Sparse Autoencoders (SAEs) pretrained on the base model provide the necessary resolution to detect these shifts. By projecting activations through a fixed, interpretable dictionary of features, SAEs reveal that SFT induces substantial divergence in sparse latents, even when dense metrics suggest stability. This divergence is not random; it exhibits task-specific and layer-specific distributions, indicating that fine-tuning systematically targets and alters precise semantic features rather than uniformly perturbing the model.

WOW Moment: Key Findings

The discrepancy between dense and sparse metrics reveals a hidden layer of model behavior that standard evaluation pipelines miss.

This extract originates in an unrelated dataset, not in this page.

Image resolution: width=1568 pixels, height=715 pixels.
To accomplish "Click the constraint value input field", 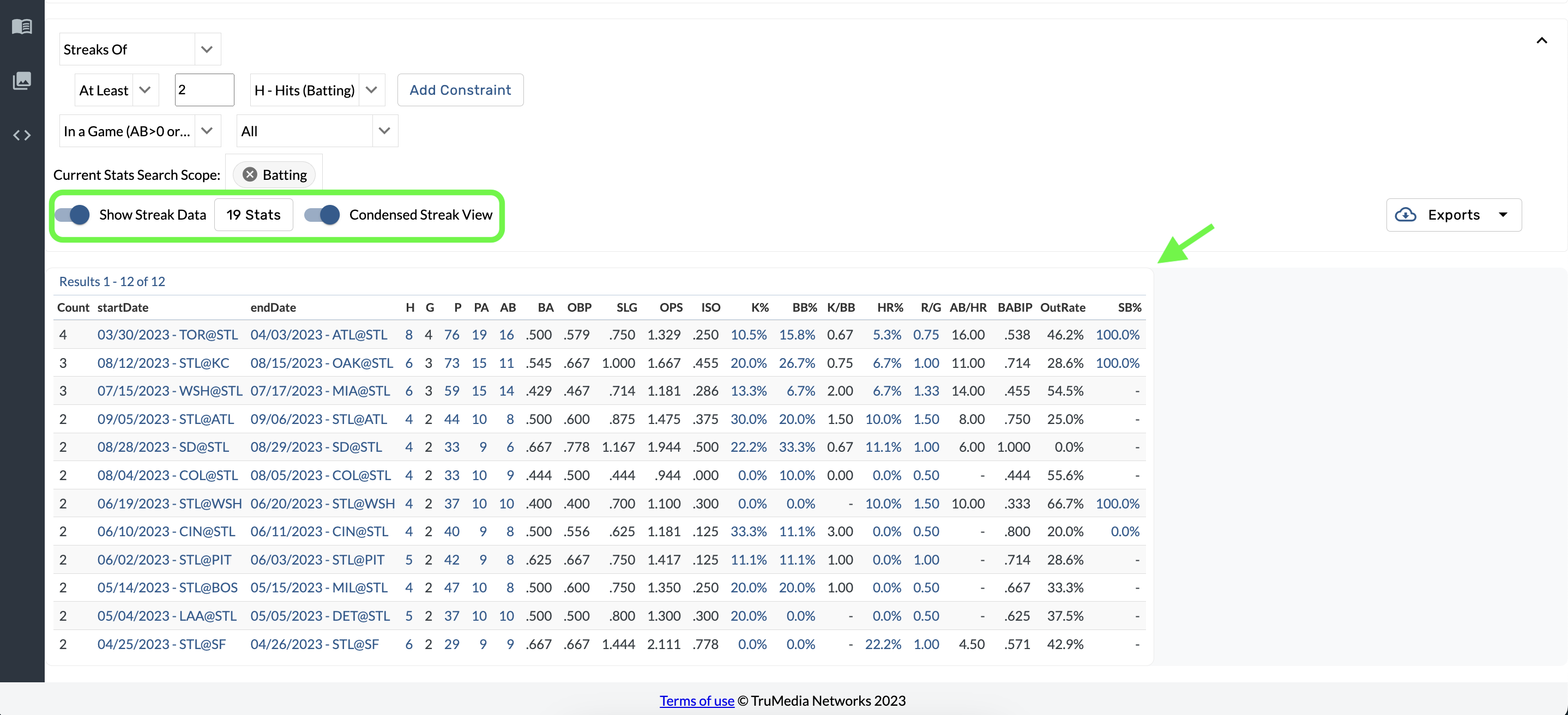I will pos(204,90).
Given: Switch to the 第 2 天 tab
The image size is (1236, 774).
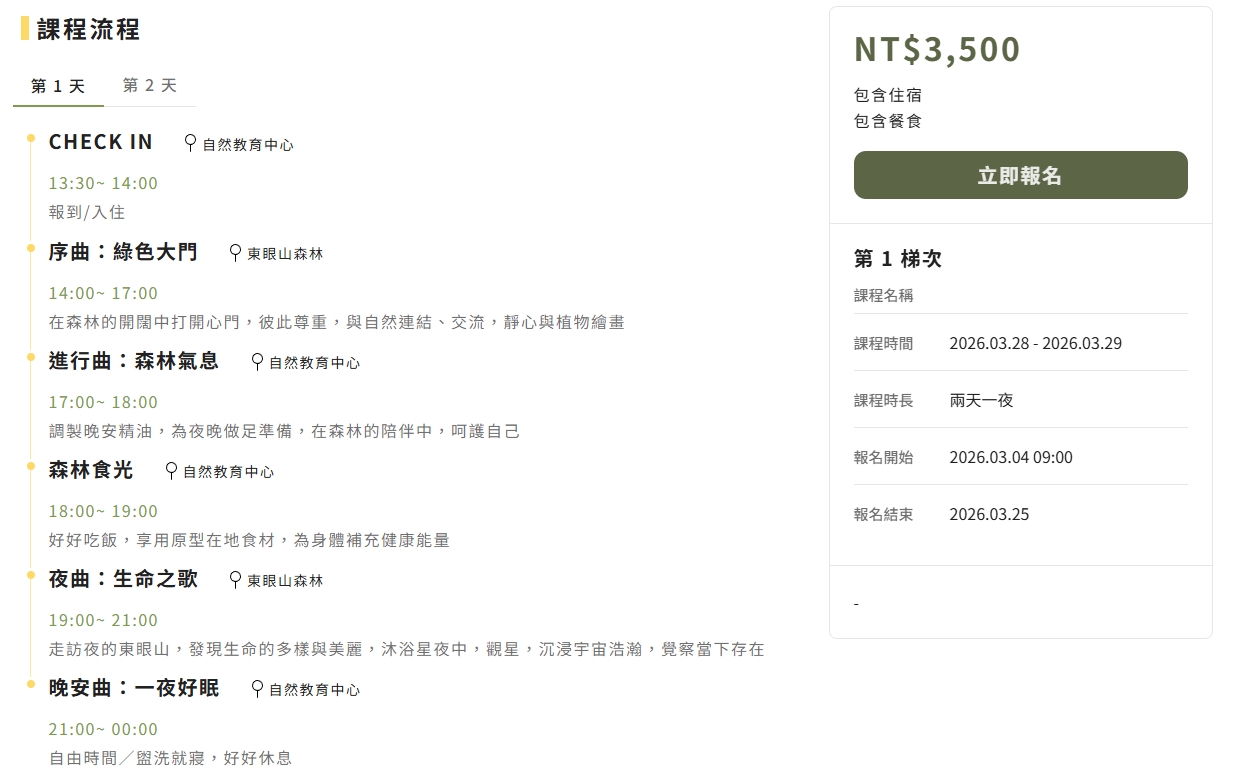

The following comparison illustrates the divergence detected when moving from aggregate vector similarity to feature-level analysis.

Metric CategoryEvaluation MethodBase vs. SFT Model ResultInterpretation
Dense GeometryCosine Similarity> 0.96Suggests minimal change; model geometry appears preserved.
Sparse LatentsSAE Feature Overlap< 0.45Reveals significant divergence; underlying features have shifted.
Feature MagnitudeL1 DivergenceHighIndicates substantial redistribution of activation energy across features.
Layer ProfileLayer-wise AnalysisNon-uniformSafety alignment shows distinct update patterns compared to task-specific layers.

Why This Matters: The finding that sparse latents diverge significantly despite high cosine similarity enables engineers to detect representational drift that dense metrics mask. This capability is essential for:

  1. Safety Verification: Identifying if safety fine-tuning has inadvertently suppressed critical reasoning features or introduced brittle heuristics.
  2. Task Specificity: Pinpointing exactly which semantic features are modified during domain adaptation, allowing for targeted interventions.
  3. Model Diagnostics: Moving beyond black-box evaluation to mechanistic understanding of how fine-tuning alters internal computation.

Core Solution

To mechanistically investigate SFT impact, implement a diagnostic pipeline that projects model activations through a Sparse Autoencoder pretrained on the base model. This approach treats the SAE as a fixed dictionary, ensuring that changes in latent activations reflect genuine shifts in the model's feature usage rather than changes in the dictionary itself.